In terms of compatibility, we find here, too, ambiguity. The City of Cincinnati pays the ShotSpotter company $200,000 per year to maintain the system for the community of Avondale. Extending the system to the rest of the city, which some city council members would like to do, would cost $2 million per year. In interviews with the local newspaper, the Enquirer, some residents of Avondale question whether that money might better be spent addressing the root causes of the gunfire.

Why are people shooting at one another in the first place? How might we eliminate those reasons?

Compatibility raises interesting questions from the perspective of the police. On the one hand, the police have better insight into the true scope of the problem. That benefit would seem to fall under the heading of general goodness or progress. On the other hand, the ShotSpotter system calls attention to the fact that the police were, in fact, missing eighty percent (80%) of the gunfire incidents in the community. Previously, the police asserted that they responded with urgency to all the 911 calls.

Fair enough. However, do 911 calls alone suffice as a proxy for understanding what is happening in the community?

And, now that the community as a whole now sees the entirety of the problem, what is the commitment for raising funds for the police to respond to six (6) times the number of calls? Is it, per Rogers, within the cultural values of the municipal leaders to pay the price to extend ShotSpotter to the rest of the city—and increase funding for the police, once the true scope of the problem is known?

Complexity appears to be manageable. The system is working as designed. The police are able to handle the increased number of service calls.

Two of Rogers’ attributes that would seem to help the ShotSpotter company diffuse its innovation to other cities is trialability and observability.

The municipal clients can try the system in one community, as the City of Cincinnati has done with Avondale. They can pay $200,000 to start, not $2 million. The trial has generated support among the police, some of the community, and apparently all the city leadership, thus paving the way for further adoption.

Observability would seem to play to the company’s advantage, too. People—the police, residents, and people who read the Enquirer—can see the scope of the problem that ShotSpotter has identified using maps and associated data modeling. Stakeholders can literally observe the larger pile of shell casings collected as evidence.

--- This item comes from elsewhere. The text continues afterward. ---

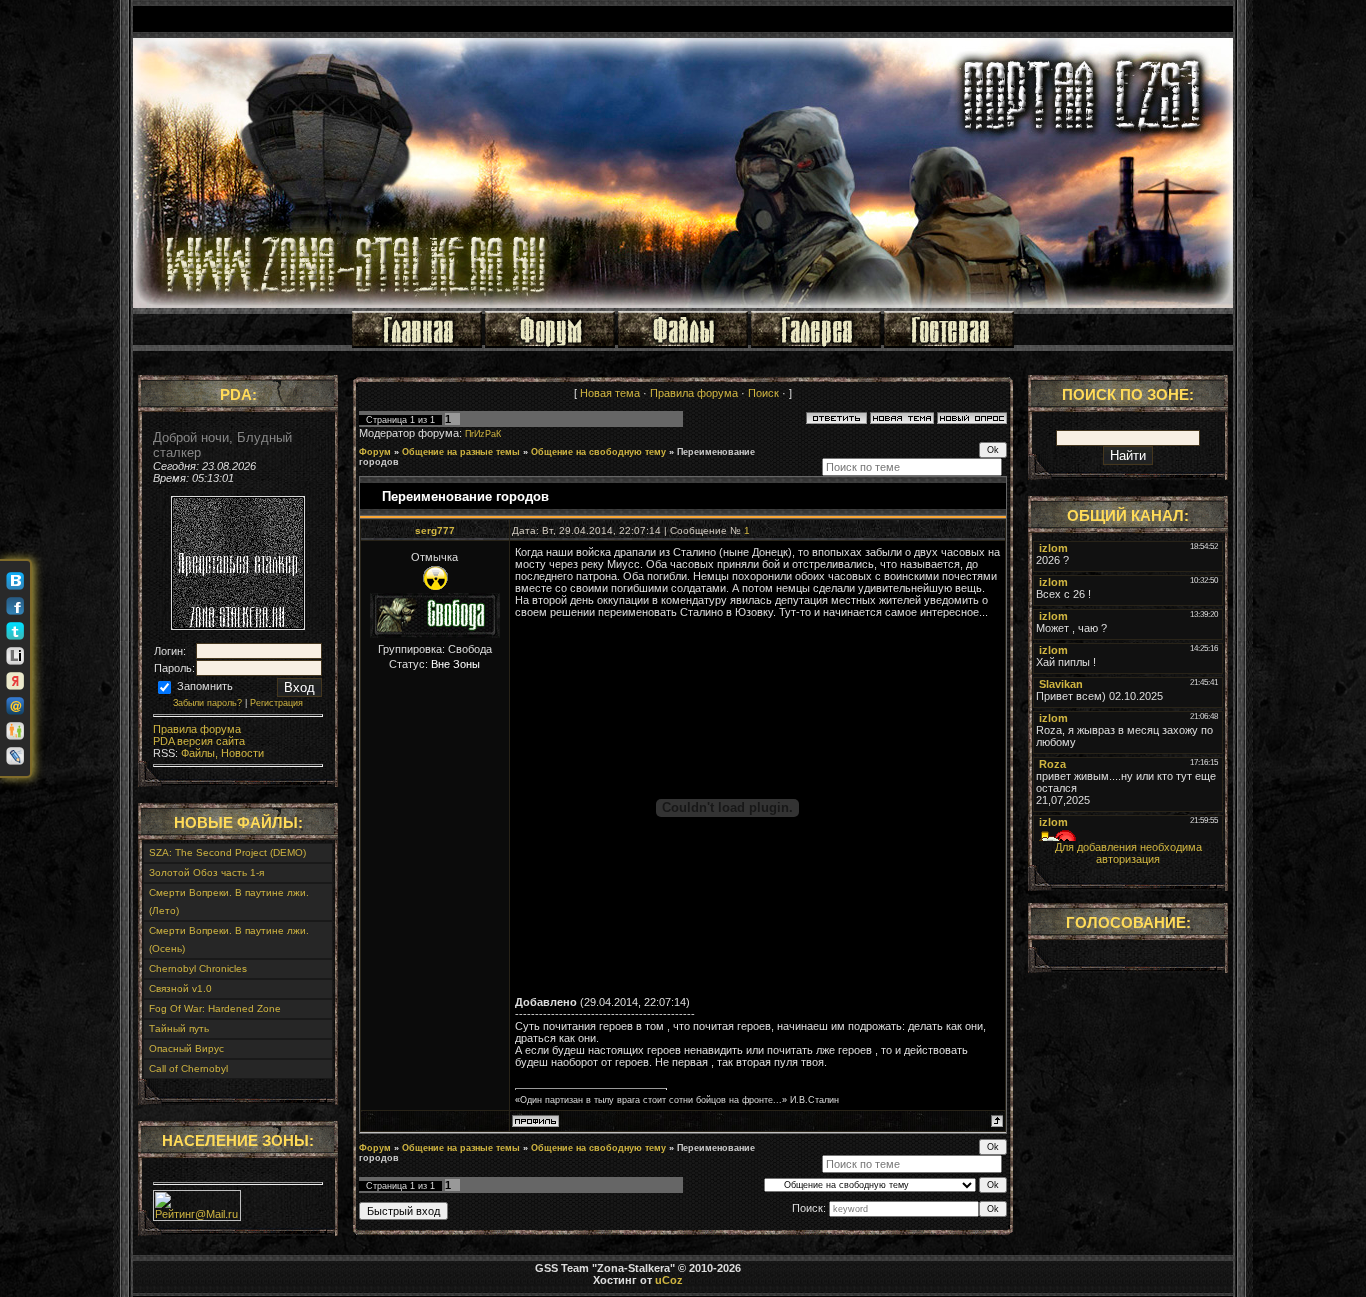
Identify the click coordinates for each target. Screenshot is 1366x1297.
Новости (241, 753)
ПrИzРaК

There is some ambiguity about how best to address the problem. There is seemingly no ambiguity that a problem exists and that it’s larger—six times larger—than the community appreciated, although the residents had been suffering at that level for years.

What’s Next

Last year an innovation in policing was introduced to one community in the City of Cincinnati.

What’s next?

In Cincinnati, the council will debate the pros and cons of paying to maintain the ShotSpotter system in Avondale, along with the timing to potentially expand the installation to other parts of the city where residents suffer from routinely high amounts of gunfire.

The City of Cincinnati police appear to be attuned to Rogers’ guidance to understand and then to articulate relative advantage. They are in heavy duty data collection mode.

What is the nature of relative advantage?

Does the ShotSpotter system, as part of the overall approach to policing, decrease the amount of gunfire?

Does the ShotSpotter system, as part of the overall approach to policing, increase the amount of safety that residents perceive?

Does the ShotSpotter system, as part of the overall approach to policing, increase the community’s level of understanding of why the gunfire exists in the first place?

Time will tell. In the meanwhile, fans of Rogers will find it interesting that other cities in the U.S. are deciding whether or not they, too, want to become early adopters of this technology that seems to have the potential of improving the effectiveness of policing in the community and perhaps, by extension, the relationships that the police enjoy with community residents.